Role of XML Technologies

Figure 0-1 below depicts the roles and steps necessary to accomplish data  integration using XML technologies. According to this methodology the first step  consists in taking the raw data sources—spreadsheets, text, etc—and converting  them into well-formed XML documents. This is needed to take advantage of all the  other XML technologies which will enable the health provider to integrate  relevant data for its organization.

Once data has been XMLized the next step is to analyze and document its  structure. Within the context of XML technologies this is done by creating the  XML schemas (XSD) for each of the data sources. As we will see, this is  basically another form of doing data modeling, i.e., understanding and  specifying the semantics and syntax of the data, as well as their relationships.

Once the different XSD’s—i.e., the ‘data models’—for each of the data sources  are available the health care provider can begin to align them and generate a  single integrated XSD, i.e., an integrated data model for all of them.

Out of this XSD we can create both the target data base as well as the  specifications for how to recast the XMLized data sources in terms of this new  vocabulary. This transformation from the original data structure into the target  data structure is readily carried out with another XML technology, namely, XML  Style sheet Language/Transformation (XSL/T).

Once the data transformation has taken place the data sources will have a  consistent, common structure but most likely may not be completely free of  redundancies. The assessment of data overlap and its elimination can be  automatically performed using machine learning algorithms. In this book we  describe how a Bayesian predictor approach can determine which records are  duplicate and, therefore, need to be removed from the final data pool.

Figure  0-1.  XML Technologies for Data Integration Roadmap

Once the transformed source data is free of  duplications the health care provider can proceed to upload it into the target  data base.  In this book we show how XML can also facilitate data upload  into data store.

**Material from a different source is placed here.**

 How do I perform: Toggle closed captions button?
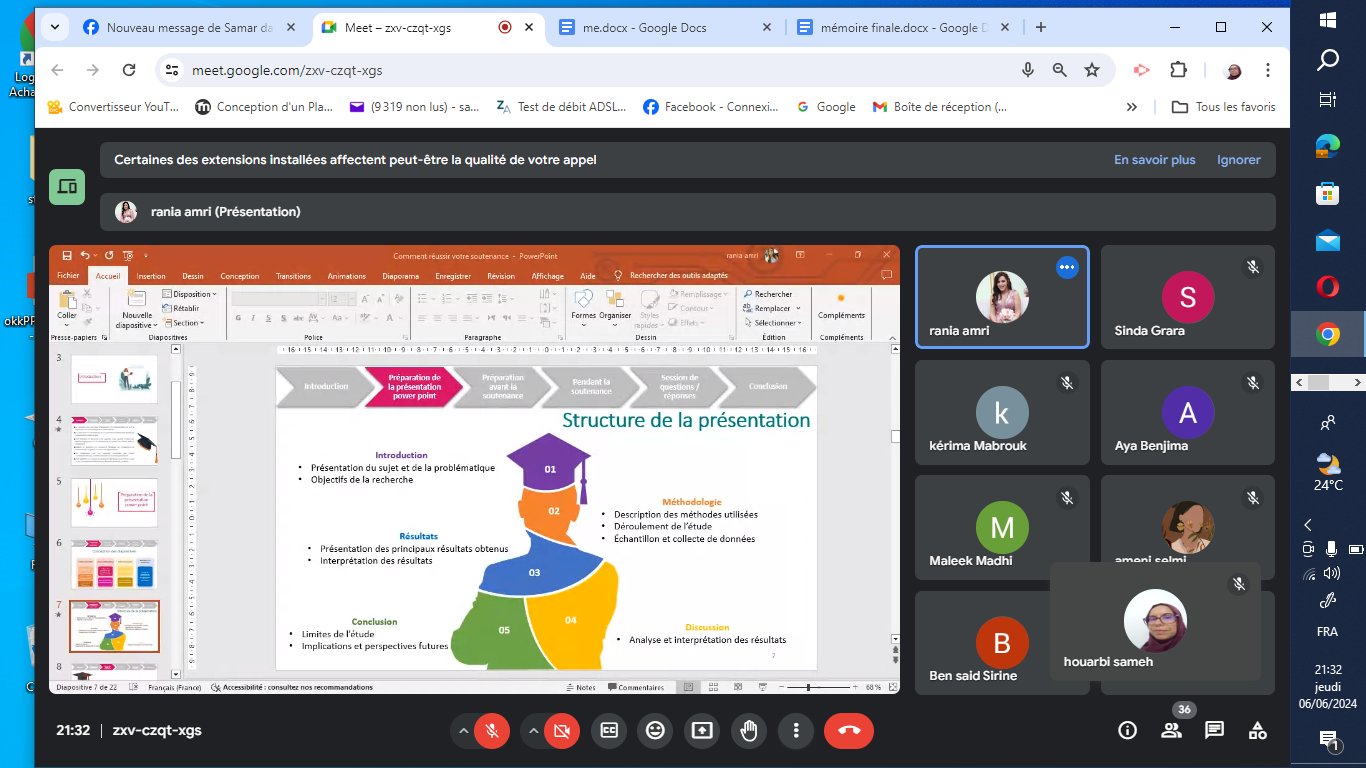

Data Integration Activity Model

Figure 0-2 below shows  the context activity diagram for the entire data integration activity model  using the IDEF0 notation.  The inputs (arrows coming into the box  from the left) for this process are the raw data sources, which can be  spreadsheets, text lists (e.g., tab delimited, or comma delimited files), as  well as any other type of ASCII file containing the data that needs to be  integrated.  The controls (arrows coming from the top into the box) are the goals and  objectives that a given health care provider has with respect to the data to be  integrated.  The output (arrow exiting the box on the right) is the  fully aligned and integrated data once it has undergone the data integration  process.  The mechanisms (arrows coming into the box from the  bottom) are the resources required to accomplish the stated activity.

Figure 0-2.  XML  Technologies for Data Integration Roadmap


Data sources constitute a valuable asset for health care providers. As these  organizations coordinate and combine their activities they need to be able to  reuse their data. Because in most cases data sources are structured in  dissimilar ways the health care provider must first integrate them. XML  technologies provide an easy and efficient way for accomplishing this goal. Most  data sources can be XMLized in a few simple steps. Once in that form their  structure can be defined and documented in the form of schemas (XSDs). From the  individual XSDs the health care provider can generate a common, integrated  specification of the semantics and syntax for all the pertinent data sources.  This specification can generate not only the physical target data base, but  serves to specify the transformations to recast the source data in a form  conformant with the new semantics and syntax. This step is accomplished using  XSL/T. The final step prior to loading the data is to remove redundancies. An  efficient way to do this is to use Bayesian predictor methods. Once the source  data is free of redundancies it can be loaded into the target data repository.  This step can also be accomplished using XML since most commercial RDBMs are now  capable of automatically importing XML documents.